Will Movie Gallery closure boost Blockbuster?

BBI stock is up double-digits today on hopes of increased market share ... but that may not be enough to save the struggling chain

By InvestorPlace May 3, 2010 11:45AM

movie gallery closes blockbuster bbi stockThough Movie Gallery had already declared bankruptcy, things went from bad to worse over the weekend as the company has decided to close all of its 2,415 stores and liquidate its inventory. The movie rental chain had hoped to stay alive after some restructuring, but it couldn’t stop the bleeding fast enough.  Movie Gallery also operated locations under the Hollywood Video and Game Crazy brands, and all will be closed at an undetermined date.


This prevents an interesting dilemma for investors in regards to the top brick-and-mortar rental chain Blockbuster (BBI). Will the company continue its own descent to the bottom and follow Movie Gallery into oblivion, or will it turn Movie Gallery’s failure into a success now that it has the market almost all to itself?


Judging by share prices today, investors seem to thing Blockbuster will stick around. BBI stock is up 12% in intraday trading as of this writing.

Of course, the elephant in the room is mail-order rental provider Netflix (NFLX), which is up over 2% today on the news that it has squeezed yet another player out of the home DVD rental business. But the fact is that even though Movie Gallery wasn’t profitable, the chain managed to generate $750 million per year business on the old model of renting video games, DVDs and Blu-ray Discs out of retail locations. Netflix may gobble up some of that pie to meet the demand, but Blockbuster has a good shot at some of these customers.

Some may be renters who aren’t comfortable with Netflix, and others may be hardcore movie fans who don’t want to wait for some of the titles that are delayed in release by Netflix or in too high of a demand to be shipped promptly. Netflix and Redbox both have 28-day delay for new release title negotiated with studios, ostensibly to prompt DVD sales by die hard fans in that initial month-long window after release.

If you don’t want to wait that means you have two options – but the disc at full price, or rent it from your local Blockbuster.

Yes, Blockbuster is on the verge of bankruptcy. (Read about Blockbuster BBI stock and its challenges here.) In its 10k filed in March with the SEC, Blockbuster said that if it can't boost its operating income and if it is unable to restructure its debt, the company has "substantial doubt about our ability to continue as a going concern."

But Blockbuster is fighting for all its worth.
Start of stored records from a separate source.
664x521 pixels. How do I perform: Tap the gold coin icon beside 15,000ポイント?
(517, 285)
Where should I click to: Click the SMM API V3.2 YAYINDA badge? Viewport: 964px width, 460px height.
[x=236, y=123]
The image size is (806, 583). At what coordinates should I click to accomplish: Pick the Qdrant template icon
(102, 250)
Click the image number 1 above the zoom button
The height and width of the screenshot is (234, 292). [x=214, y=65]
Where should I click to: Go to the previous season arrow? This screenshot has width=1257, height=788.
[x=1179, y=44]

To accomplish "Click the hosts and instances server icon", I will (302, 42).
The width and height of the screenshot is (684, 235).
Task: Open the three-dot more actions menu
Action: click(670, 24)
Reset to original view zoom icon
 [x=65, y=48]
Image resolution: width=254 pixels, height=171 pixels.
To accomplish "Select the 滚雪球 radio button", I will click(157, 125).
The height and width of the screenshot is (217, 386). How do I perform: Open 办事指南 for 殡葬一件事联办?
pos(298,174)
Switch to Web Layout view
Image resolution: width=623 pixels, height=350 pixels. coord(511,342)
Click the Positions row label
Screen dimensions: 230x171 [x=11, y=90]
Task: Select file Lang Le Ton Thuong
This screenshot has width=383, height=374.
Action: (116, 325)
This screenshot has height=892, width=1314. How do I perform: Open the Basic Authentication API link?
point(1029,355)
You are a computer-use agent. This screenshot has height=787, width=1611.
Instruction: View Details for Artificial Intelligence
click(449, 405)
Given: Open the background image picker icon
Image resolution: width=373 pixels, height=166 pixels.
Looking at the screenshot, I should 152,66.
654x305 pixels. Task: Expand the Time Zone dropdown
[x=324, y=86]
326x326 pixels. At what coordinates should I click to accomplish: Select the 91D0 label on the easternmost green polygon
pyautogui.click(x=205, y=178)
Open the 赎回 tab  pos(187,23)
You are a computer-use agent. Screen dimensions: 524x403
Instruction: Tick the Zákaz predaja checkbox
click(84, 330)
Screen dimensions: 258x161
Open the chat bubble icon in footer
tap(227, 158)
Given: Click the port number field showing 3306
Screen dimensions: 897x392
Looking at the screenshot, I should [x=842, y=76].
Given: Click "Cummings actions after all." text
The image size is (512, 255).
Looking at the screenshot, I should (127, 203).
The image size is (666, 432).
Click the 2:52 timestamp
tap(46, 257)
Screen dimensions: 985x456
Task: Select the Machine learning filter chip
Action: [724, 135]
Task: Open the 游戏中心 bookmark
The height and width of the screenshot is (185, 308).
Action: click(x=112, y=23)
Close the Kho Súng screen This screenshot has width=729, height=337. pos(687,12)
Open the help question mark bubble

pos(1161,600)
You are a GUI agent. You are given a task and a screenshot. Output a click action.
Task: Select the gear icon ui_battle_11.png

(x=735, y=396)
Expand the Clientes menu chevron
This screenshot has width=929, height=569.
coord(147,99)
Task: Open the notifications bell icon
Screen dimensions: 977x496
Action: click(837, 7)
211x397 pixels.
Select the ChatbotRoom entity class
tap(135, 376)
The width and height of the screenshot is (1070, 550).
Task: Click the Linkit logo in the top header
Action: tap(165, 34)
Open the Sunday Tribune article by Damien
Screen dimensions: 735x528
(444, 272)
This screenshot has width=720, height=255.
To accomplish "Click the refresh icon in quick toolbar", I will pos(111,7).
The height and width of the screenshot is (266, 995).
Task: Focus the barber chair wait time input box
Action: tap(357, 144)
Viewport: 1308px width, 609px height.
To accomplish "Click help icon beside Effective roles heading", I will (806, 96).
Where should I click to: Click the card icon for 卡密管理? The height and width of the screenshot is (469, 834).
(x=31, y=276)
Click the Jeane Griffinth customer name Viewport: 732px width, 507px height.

BBI execs recently announced they inked two more deals with movie studios securing rights to rent movies from its stores and by mail the same day they are released for sale on DVD. The deals with Twentieth Century Fox Home Entertainment LLC and Sony Pictures Home Entertainment Inc. are important weapons in its fight to prove it can provide quicker release of quality films than its mail-order rival Netflix or rock-bottom vending machine prices of privately-held Redbox.

Investors are jumping into Blockbuster shares today on the hopes that the franchise can benefit from Movie Gallery’s failure. But the real question isn’t how much blockbuster will cash in on its new market share – it’s how fast BBI can actually turn a profit. It has posted three straight quarterly losses and is on track to post another when it posts earnings on May 13.

If Blockbuster doesn’t get in the black soon, it doesn’t matter how much of the market it controls. Without any profits, BBI will be forced into bankruptcy or liquidation just like Movie Gallery.